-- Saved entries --
= = = = = = =
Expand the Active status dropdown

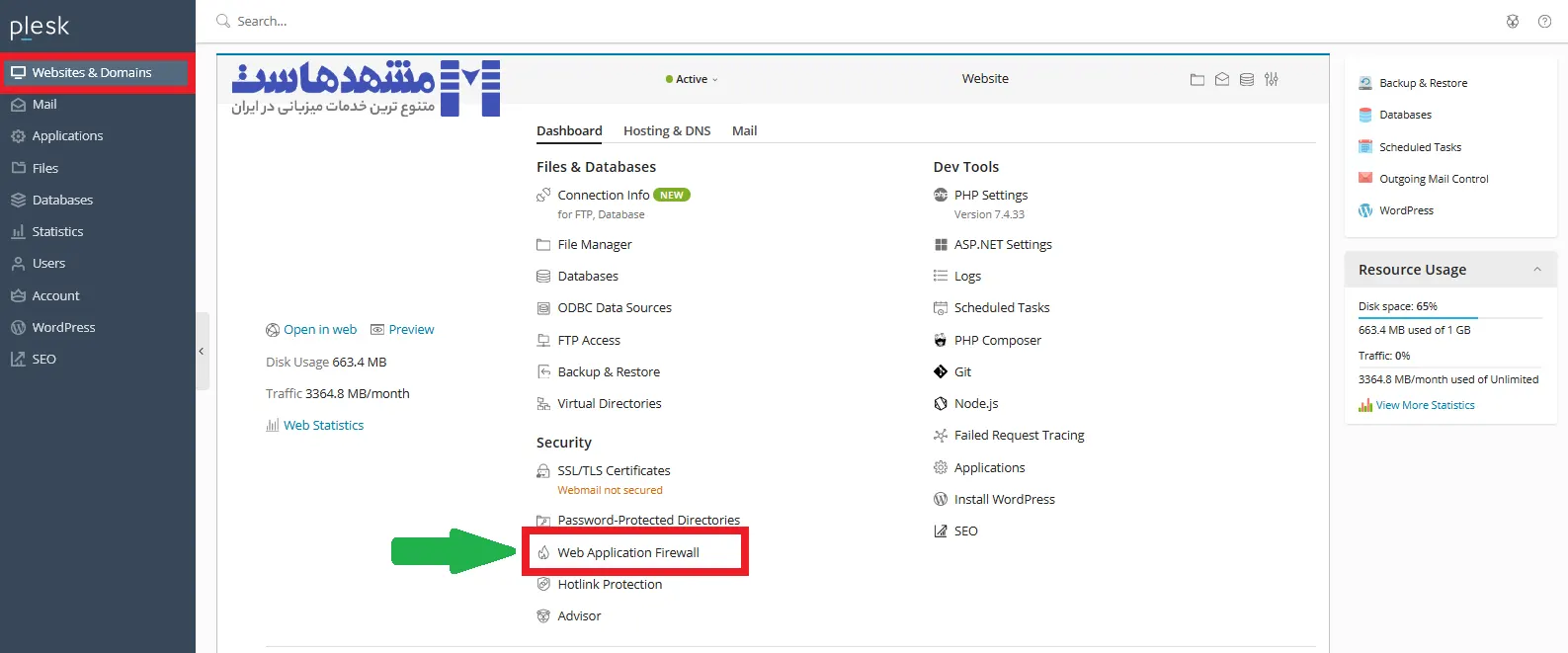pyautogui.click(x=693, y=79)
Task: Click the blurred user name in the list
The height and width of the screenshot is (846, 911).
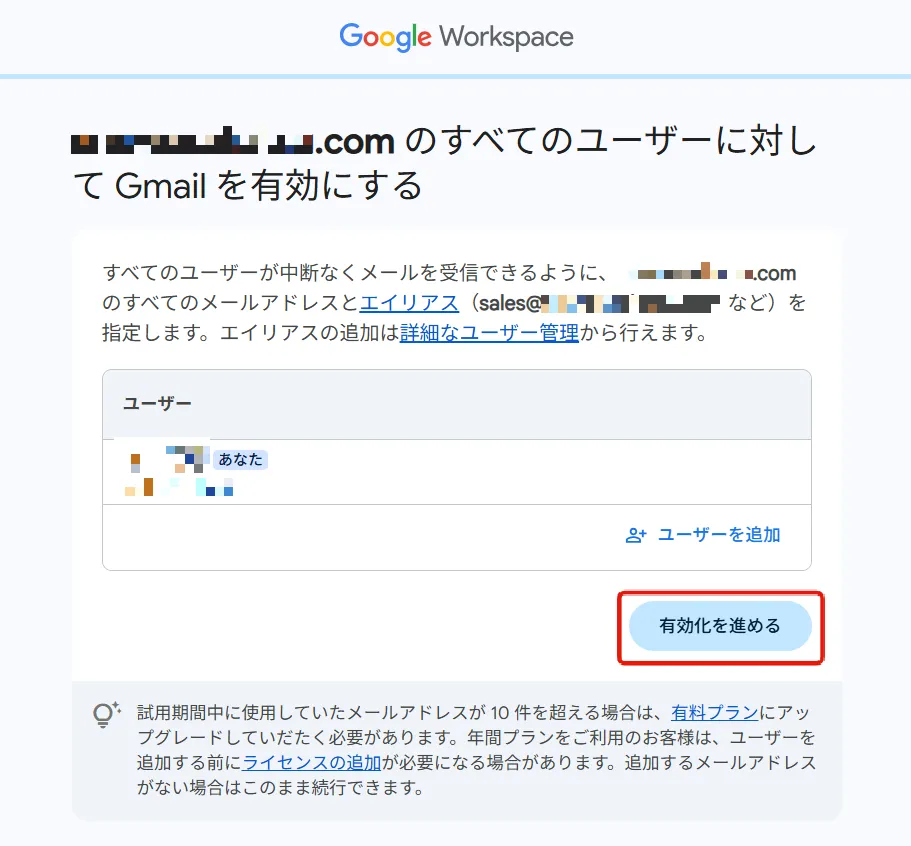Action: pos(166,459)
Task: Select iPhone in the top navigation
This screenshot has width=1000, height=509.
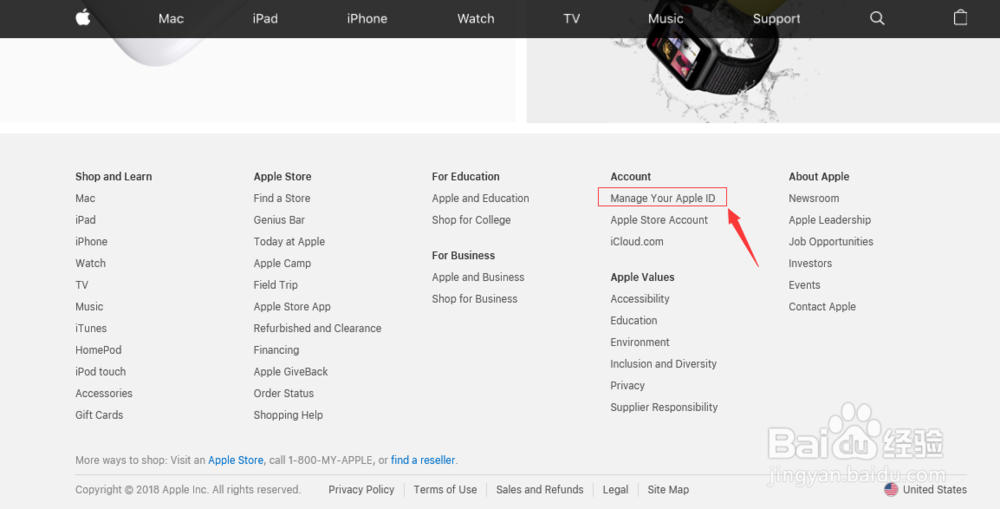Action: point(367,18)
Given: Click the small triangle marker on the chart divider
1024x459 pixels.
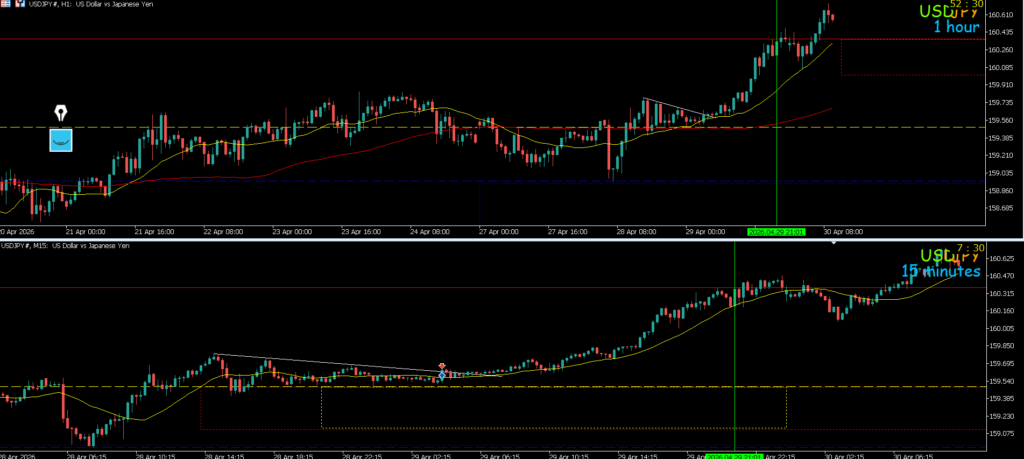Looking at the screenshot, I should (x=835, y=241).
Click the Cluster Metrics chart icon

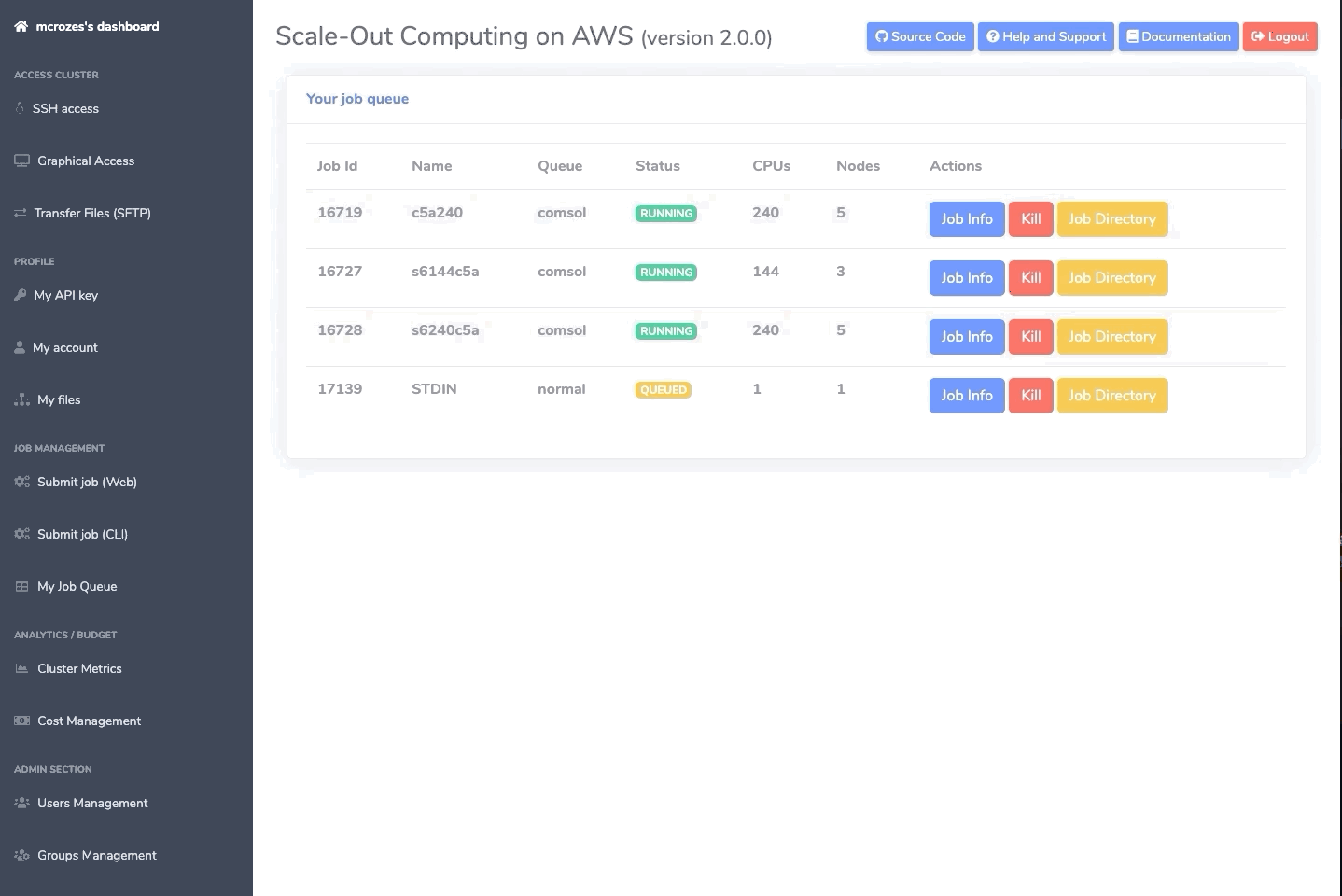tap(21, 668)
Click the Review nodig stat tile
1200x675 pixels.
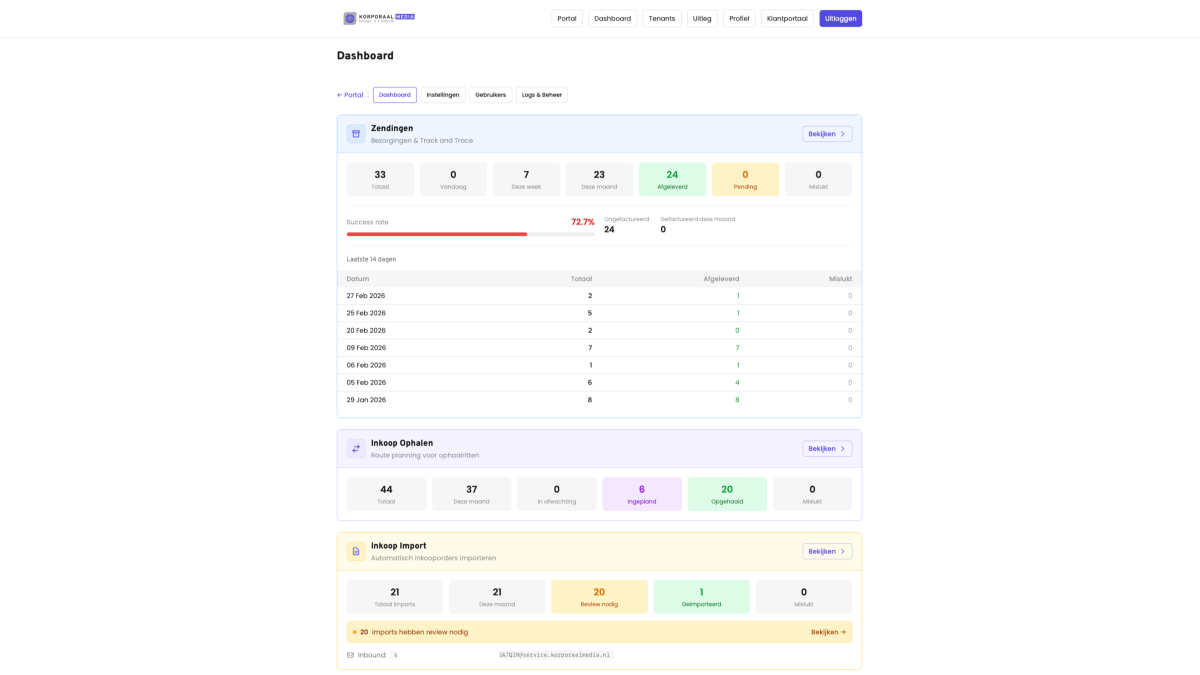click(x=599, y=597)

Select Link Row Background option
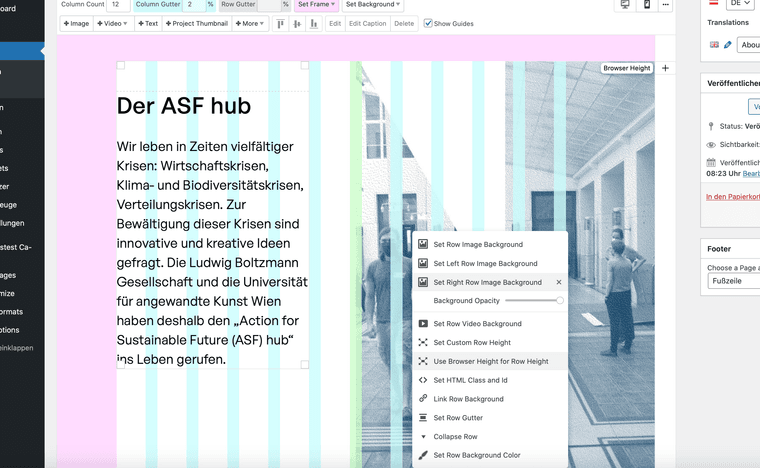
= = = = = = =
-- YOUR GOAL --
Please print exactly the lines from the line containing "Click the Review nodig stat tile" through the end of the records above, both included, leaving out every picture.

-- RESPONSE TO THIS EXERCISE --
Click the Review nodig stat tile
1200x675 pixels.
click(x=599, y=597)

Select Link Row Background option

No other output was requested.